▸ Instructions for the task
All of the data is to be copied without a single change.

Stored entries
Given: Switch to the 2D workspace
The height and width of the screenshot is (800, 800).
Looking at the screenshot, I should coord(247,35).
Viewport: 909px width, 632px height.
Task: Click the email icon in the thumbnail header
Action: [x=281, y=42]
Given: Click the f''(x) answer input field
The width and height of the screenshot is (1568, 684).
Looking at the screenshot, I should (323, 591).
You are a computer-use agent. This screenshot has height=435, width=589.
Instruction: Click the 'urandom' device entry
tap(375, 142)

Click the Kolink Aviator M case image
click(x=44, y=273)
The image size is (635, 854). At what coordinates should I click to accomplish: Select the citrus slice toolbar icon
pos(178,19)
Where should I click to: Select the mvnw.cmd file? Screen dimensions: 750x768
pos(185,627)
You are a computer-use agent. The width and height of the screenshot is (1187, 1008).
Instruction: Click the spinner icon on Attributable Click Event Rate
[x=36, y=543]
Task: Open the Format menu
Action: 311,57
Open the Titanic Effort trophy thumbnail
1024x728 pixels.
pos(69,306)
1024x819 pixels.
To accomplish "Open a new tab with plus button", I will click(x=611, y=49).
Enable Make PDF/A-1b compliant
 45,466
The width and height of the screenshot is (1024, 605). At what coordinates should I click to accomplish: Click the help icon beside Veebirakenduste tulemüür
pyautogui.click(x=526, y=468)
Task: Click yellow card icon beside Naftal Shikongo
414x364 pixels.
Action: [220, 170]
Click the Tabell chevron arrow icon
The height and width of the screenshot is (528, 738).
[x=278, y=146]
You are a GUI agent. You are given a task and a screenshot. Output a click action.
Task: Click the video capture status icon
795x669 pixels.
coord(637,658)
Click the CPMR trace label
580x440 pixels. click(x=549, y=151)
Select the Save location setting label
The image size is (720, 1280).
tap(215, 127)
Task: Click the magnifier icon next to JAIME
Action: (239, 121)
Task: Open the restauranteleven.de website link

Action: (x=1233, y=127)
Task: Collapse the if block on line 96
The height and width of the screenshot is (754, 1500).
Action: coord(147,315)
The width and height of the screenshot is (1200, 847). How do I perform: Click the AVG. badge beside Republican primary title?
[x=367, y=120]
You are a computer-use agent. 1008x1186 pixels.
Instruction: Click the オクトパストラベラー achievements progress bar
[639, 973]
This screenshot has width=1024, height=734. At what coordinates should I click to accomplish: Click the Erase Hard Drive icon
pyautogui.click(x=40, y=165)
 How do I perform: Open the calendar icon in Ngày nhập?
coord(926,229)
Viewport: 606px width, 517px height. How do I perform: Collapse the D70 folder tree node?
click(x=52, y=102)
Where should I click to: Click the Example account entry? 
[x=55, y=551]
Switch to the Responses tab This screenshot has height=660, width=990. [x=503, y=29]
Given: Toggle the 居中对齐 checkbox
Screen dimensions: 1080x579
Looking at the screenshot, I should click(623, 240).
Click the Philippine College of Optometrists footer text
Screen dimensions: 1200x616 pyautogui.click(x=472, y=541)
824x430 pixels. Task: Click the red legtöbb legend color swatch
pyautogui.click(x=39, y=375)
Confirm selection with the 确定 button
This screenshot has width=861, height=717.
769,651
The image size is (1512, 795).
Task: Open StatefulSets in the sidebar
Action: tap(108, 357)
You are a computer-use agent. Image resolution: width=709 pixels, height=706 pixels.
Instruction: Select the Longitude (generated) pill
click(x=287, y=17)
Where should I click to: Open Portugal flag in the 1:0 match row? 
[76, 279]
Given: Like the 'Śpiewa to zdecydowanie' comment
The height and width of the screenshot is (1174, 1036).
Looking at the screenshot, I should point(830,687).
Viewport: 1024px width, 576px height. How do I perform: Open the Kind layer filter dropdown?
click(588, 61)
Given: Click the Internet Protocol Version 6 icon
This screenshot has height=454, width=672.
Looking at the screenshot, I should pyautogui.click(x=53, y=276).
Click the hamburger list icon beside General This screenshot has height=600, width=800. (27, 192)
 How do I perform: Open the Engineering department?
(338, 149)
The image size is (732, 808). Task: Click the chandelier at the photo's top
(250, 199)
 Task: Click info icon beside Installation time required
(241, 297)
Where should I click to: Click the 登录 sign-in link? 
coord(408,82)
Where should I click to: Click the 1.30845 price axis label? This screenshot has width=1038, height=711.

▸ Solved exercise
Given: Switch to the 2D workspace
The height and width of the screenshot is (800, 800).
Looking at the screenshot, I should coord(247,35).
Viewport: 909px width, 632px height.
Task: Click the email icon in the thumbnail header
Action: [x=281, y=42]
Given: Click the f''(x) answer input field
The width and height of the screenshot is (1568, 684).
Looking at the screenshot, I should (323, 591).
You are a computer-use agent. This screenshot has height=435, width=589.
Instruction: Click the 'urandom' device entry
tap(375, 142)

Click the Kolink Aviator M case image
click(x=44, y=273)
The image size is (635, 854). At what coordinates should I click to accomplish: Select the citrus slice toolbar icon
pos(178,19)
Where should I click to: Select the mvnw.cmd file? Screen dimensions: 750x768
pos(185,627)
You are a computer-use agent. The width and height of the screenshot is (1187, 1008).
Instruction: Click the spinner icon on Attributable Click Event Rate
[x=36, y=543]
Task: Open the Format menu
Action: 311,57
Open the Titanic Effort trophy thumbnail
1024x728 pixels.
pos(69,306)
1024x819 pixels.
To accomplish "Open a new tab with plus button", I will click(x=611, y=49).
Enable Make PDF/A-1b compliant
 45,466
The width and height of the screenshot is (1024, 605). At what coordinates should I click to accomplish: Click the help icon beside Veebirakenduste tulemüür
pyautogui.click(x=526, y=468)
Task: Click yellow card icon beside Naftal Shikongo
414x364 pixels.
Action: [220, 170]
Click the Tabell chevron arrow icon
The height and width of the screenshot is (528, 738).
[x=278, y=146]
You are a GUI agent. You are given a task and a screenshot. Output a click action.
Task: Click the video capture status icon
795x669 pixels.
coord(637,658)
Click the CPMR trace label
580x440 pixels. click(x=549, y=151)
Select the Save location setting label
The image size is (720, 1280).
tap(215, 127)
Task: Click the magnifier icon next to JAIME
Action: (239, 121)
Task: Open the restauranteleven.de website link

Action: (x=1233, y=127)
Task: Collapse the if block on line 96
The height and width of the screenshot is (754, 1500).
Action: coord(147,315)
The width and height of the screenshot is (1200, 847). How do I perform: Click the AVG. badge beside Republican primary title?
[x=367, y=120]
You are a computer-use agent. 1008x1186 pixels.
Instruction: Click the オクトパストラベラー achievements progress bar
[639, 973]
This screenshot has width=1024, height=734. At what coordinates should I click to accomplish: Click the Erase Hard Drive icon
pyautogui.click(x=40, y=165)
 How do I perform: Open the calendar icon in Ngày nhập?
coord(926,229)
Viewport: 606px width, 517px height. How do I perform: Collapse the D70 folder tree node?
click(x=52, y=102)
Where should I click to: Click the Example account entry? 
[x=55, y=551]
Switch to the Responses tab This screenshot has height=660, width=990. [x=503, y=29]
Given: Toggle the 居中对齐 checkbox
Screen dimensions: 1080x579
Looking at the screenshot, I should click(623, 240).
Click the Philippine College of Optometrists footer text
Screen dimensions: 1200x616 pyautogui.click(x=472, y=541)
824x430 pixels. Task: Click the red legtöbb legend color swatch
pyautogui.click(x=39, y=375)
Confirm selection with the 确定 button
This screenshot has width=861, height=717.
769,651
The image size is (1512, 795).
Task: Open StatefulSets in the sidebar
Action: tap(108, 357)
You are a computer-use agent. Image resolution: width=709 pixels, height=706 pixels.
Instruction: Select the Longitude (generated) pill
click(x=287, y=17)
Where should I click to: Open Portugal flag in the 1:0 match row? 
[76, 279]
Given: Like the 'Śpiewa to zdecydowanie' comment
The height and width of the screenshot is (1174, 1036).
Looking at the screenshot, I should point(830,687).
Viewport: 1024px width, 576px height. How do I perform: Open the Kind layer filter dropdown?
click(588, 61)
Given: Click the Internet Protocol Version 6 icon
This screenshot has height=454, width=672.
Looking at the screenshot, I should pyautogui.click(x=53, y=276).
Click the hamburger list icon beside General This screenshot has height=600, width=800. (27, 192)
 How do I perform: Open the Engineering department?
(338, 149)
The image size is (732, 808). Task: Click the chandelier at the photo's top
(250, 199)
 Task: Click info icon beside Installation time required
(241, 297)
Where should I click to: Click the 登录 sign-in link? 
coord(408,82)
Where should I click to: Click the 1.30845 price axis label? This screenshot has width=1038, height=711.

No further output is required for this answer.